THE EXERCISE >>
Reproduce every item below word for word, without changing anything.

INFORMATION SUPPLIED >>
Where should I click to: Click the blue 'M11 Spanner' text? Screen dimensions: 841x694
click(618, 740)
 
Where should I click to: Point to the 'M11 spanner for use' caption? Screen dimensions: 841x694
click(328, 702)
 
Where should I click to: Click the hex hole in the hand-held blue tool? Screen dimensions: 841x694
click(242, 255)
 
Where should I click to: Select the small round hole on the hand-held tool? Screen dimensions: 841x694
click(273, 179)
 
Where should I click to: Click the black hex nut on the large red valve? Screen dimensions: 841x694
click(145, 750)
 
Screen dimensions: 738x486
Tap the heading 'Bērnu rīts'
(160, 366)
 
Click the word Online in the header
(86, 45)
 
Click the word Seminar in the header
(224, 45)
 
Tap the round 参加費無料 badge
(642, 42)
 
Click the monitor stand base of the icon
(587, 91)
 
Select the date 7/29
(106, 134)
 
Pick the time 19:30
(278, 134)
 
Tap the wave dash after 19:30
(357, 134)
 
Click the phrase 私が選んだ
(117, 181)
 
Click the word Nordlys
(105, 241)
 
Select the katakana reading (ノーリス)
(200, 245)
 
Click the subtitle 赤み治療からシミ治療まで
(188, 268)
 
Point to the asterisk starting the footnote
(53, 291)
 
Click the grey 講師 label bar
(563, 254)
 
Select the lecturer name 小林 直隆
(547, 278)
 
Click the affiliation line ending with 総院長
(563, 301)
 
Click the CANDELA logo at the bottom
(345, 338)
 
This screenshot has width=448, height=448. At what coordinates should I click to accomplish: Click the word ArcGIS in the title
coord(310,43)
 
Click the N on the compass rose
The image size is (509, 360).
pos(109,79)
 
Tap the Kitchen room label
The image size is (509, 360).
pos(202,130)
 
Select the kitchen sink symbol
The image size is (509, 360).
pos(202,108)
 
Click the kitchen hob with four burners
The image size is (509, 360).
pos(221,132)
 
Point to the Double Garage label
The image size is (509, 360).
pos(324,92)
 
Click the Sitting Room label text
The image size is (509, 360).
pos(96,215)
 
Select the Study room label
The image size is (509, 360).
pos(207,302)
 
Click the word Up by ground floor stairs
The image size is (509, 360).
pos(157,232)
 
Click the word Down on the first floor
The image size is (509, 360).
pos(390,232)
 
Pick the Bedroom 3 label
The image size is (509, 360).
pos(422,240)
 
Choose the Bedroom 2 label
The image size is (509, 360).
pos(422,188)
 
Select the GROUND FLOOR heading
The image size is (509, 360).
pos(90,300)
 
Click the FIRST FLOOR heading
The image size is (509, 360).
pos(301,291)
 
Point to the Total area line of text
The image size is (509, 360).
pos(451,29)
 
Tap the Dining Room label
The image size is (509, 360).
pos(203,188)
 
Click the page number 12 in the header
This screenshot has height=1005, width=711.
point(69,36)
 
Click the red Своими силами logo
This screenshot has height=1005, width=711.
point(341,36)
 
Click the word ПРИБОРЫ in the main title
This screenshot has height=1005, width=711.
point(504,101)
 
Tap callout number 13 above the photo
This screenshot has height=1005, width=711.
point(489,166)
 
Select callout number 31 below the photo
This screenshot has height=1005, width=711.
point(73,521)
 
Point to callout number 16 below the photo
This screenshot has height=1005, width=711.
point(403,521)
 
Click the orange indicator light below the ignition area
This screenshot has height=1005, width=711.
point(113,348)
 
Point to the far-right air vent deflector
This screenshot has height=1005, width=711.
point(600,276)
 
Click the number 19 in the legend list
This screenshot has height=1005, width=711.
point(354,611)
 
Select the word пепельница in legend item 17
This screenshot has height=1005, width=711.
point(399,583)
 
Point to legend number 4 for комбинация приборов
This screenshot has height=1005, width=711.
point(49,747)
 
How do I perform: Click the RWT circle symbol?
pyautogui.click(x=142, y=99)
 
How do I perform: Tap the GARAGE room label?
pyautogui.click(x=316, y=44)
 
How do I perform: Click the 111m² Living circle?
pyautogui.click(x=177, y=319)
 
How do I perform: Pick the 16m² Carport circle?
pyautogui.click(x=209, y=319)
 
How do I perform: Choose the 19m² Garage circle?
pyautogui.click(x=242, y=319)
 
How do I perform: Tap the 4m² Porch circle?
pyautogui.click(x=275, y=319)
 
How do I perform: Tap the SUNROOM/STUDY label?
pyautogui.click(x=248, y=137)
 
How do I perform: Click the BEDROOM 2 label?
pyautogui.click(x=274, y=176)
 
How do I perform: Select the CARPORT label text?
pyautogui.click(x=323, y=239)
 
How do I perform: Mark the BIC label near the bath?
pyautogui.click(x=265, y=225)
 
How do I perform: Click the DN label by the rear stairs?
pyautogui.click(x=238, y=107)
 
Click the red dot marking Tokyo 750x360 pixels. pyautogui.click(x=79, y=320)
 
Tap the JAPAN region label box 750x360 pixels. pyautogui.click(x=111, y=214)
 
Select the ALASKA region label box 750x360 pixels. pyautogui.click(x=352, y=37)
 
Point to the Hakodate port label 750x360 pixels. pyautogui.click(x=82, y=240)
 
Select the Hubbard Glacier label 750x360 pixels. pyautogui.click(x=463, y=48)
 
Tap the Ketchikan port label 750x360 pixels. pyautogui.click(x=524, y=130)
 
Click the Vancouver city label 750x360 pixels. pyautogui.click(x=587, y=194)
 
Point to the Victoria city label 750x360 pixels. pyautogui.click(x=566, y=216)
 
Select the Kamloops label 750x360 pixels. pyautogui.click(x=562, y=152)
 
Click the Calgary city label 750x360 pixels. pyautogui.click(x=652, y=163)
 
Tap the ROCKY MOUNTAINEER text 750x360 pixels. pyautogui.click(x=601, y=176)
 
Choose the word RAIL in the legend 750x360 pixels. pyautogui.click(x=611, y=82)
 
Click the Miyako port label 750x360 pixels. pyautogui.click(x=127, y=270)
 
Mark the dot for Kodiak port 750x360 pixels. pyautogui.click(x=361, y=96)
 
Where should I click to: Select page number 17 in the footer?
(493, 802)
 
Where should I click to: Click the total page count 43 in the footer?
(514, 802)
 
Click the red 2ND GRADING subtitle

TASK SOLUTION >>
Where should I click to: Click the blue 'M11 Spanner' text? Screen dimensions: 841x694
click(618, 740)
 
Where should I click to: Point to the 'M11 spanner for use' caption? Screen dimensions: 841x694
click(328, 702)
 
Where should I click to: Click the hex hole in the hand-held blue tool? Screen dimensions: 841x694
click(242, 255)
 
Where should I click to: Select the small round hole on the hand-held tool? Screen dimensions: 841x694
click(273, 179)
 
Where should I click to: Click the black hex nut on the large red valve? Screen dimensions: 841x694
click(145, 750)
 
Screen dimensions: 738x486
Tap the heading 'Bērnu rīts'
(160, 366)
 
Click the word Online in the header
(86, 45)
 
Click the word Seminar in the header
(224, 45)
 
Tap the round 参加費無料 badge
(642, 42)
 
Click the monitor stand base of the icon
(587, 91)
 
Select the date 7/29
(106, 134)
 
Pick the time 19:30
(278, 134)
 
Tap the wave dash after 19:30
(357, 134)
 
Click the phrase 私が選んだ
(117, 181)
 
Click the word Nordlys
(105, 241)
 
Select the katakana reading (ノーリス)
(200, 245)
 
Click the subtitle 赤み治療からシミ治療まで
(188, 268)
 
Point to the asterisk starting the footnote
(53, 291)
 
Click the grey 講師 label bar
(563, 254)
 
Select the lecturer name 小林 直隆
(547, 278)
 
Click the affiliation line ending with 総院長
(563, 301)
 
Click the CANDELA logo at the bottom
(345, 338)
 
This screenshot has width=448, height=448. At what coordinates should I click to accomplish: Click the word ArcGIS in the title
coord(310,43)
 
Click the N on the compass rose
The image size is (509, 360).
pos(109,79)
 
Tap the Kitchen room label
The image size is (509, 360).
pos(202,130)
 
Select the kitchen sink symbol
The image size is (509, 360).
pos(202,108)
 
Click the kitchen hob with four burners
The image size is (509, 360).
pos(221,132)
 
Point to the Double Garage label
The image size is (509, 360).
pos(324,92)
 
Click the Sitting Room label text
The image size is (509, 360).
pos(96,215)
 
Select the Study room label
The image size is (509, 360).
pos(207,302)
 
Click the word Up by ground floor stairs
The image size is (509, 360).
pos(157,232)
 
Click the word Down on the first floor
The image size is (509, 360).
pos(390,232)
 
Pick the Bedroom 3 label
The image size is (509, 360).
pos(422,240)
 
Choose the Bedroom 2 label
The image size is (509, 360).
pos(422,188)
 
Select the GROUND FLOOR heading
The image size is (509, 360).
pos(90,300)
 
Click the FIRST FLOOR heading
The image size is (509, 360).
pos(301,291)
 
Point to the Total area line of text
The image size is (509, 360).
pos(451,29)
 
Tap the Dining Room label
The image size is (509, 360).
pos(203,188)
 
Click the page number 12 in the header
This screenshot has height=1005, width=711.
point(69,36)
 
Click the red Своими силами logo
This screenshot has height=1005, width=711.
point(341,36)
 
Click the word ПРИБОРЫ in the main title
This screenshot has height=1005, width=711.
point(504,101)
 
Tap callout number 13 above the photo
This screenshot has height=1005, width=711.
point(489,166)
 
Select callout number 31 below the photo
This screenshot has height=1005, width=711.
point(73,521)
 
Point to callout number 16 below the photo
This screenshot has height=1005, width=711.
point(403,521)
 
Click the orange indicator light below the ignition area
This screenshot has height=1005, width=711.
point(113,348)
 
Point to the far-right air vent deflector
This screenshot has height=1005, width=711.
point(600,276)
 
Click the number 19 in the legend list
This screenshot has height=1005, width=711.
point(354,611)
 
Select the word пепельница in legend item 17
This screenshot has height=1005, width=711.
point(399,583)
 
Point to legend number 4 for комбинация приборов
This screenshot has height=1005, width=711.
point(49,747)
 
How do I perform: Click the RWT circle symbol?
pyautogui.click(x=142, y=99)
 
How do I perform: Tap the GARAGE room label?
pyautogui.click(x=316, y=44)
 
How do I perform: Click the 111m² Living circle?
pyautogui.click(x=177, y=319)
 
How do I perform: Pick the 16m² Carport circle?
pyautogui.click(x=209, y=319)
 
How do I perform: Choose the 19m² Garage circle?
pyautogui.click(x=242, y=319)
 
How do I perform: Tap the 4m² Porch circle?
pyautogui.click(x=275, y=319)
 
How do I perform: Tap the SUNROOM/STUDY label?
pyautogui.click(x=248, y=137)
 
How do I perform: Click the BEDROOM 2 label?
pyautogui.click(x=274, y=176)
 
How do I perform: Select the CARPORT label text?
pyautogui.click(x=323, y=239)
 
How do I perform: Mark the BIC label near the bath?
pyautogui.click(x=265, y=225)
 
How do I perform: Click the DN label by the rear stairs?
pyautogui.click(x=238, y=107)
 
Click the red dot marking Tokyo 750x360 pixels. pyautogui.click(x=79, y=320)
 
Tap the JAPAN region label box 750x360 pixels. pyautogui.click(x=111, y=214)
 
Select the ALASKA region label box 750x360 pixels. pyautogui.click(x=352, y=37)
 
Point to the Hakodate port label 750x360 pixels. pyautogui.click(x=82, y=240)
 
Select the Hubbard Glacier label 750x360 pixels. pyautogui.click(x=463, y=48)
 
Tap the Ketchikan port label 750x360 pixels. pyautogui.click(x=524, y=130)
 
Click the Vancouver city label 750x360 pixels. pyautogui.click(x=587, y=194)
 
Point to the Victoria city label 750x360 pixels. pyautogui.click(x=566, y=216)
 
Select the Kamloops label 750x360 pixels. pyautogui.click(x=562, y=152)
 
Click the Calgary city label 750x360 pixels. pyautogui.click(x=652, y=163)
 
Tap the ROCKY MOUNTAINEER text 750x360 pixels. pyautogui.click(x=601, y=176)
 
Choose the word RAIL in the legend 750x360 pixels. pyautogui.click(x=611, y=82)
 
Click the Miyako port label 750x360 pixels. pyautogui.click(x=127, y=270)
 
Mark the dot for Kodiak port 750x360 pixels. pyautogui.click(x=361, y=96)
 
Where should I click to: Select page number 17 in the footer?
(493, 802)
 
Where should I click to: Click the total page count 43 in the footer?
(514, 802)
 
Click the red 2ND GRADING subtitle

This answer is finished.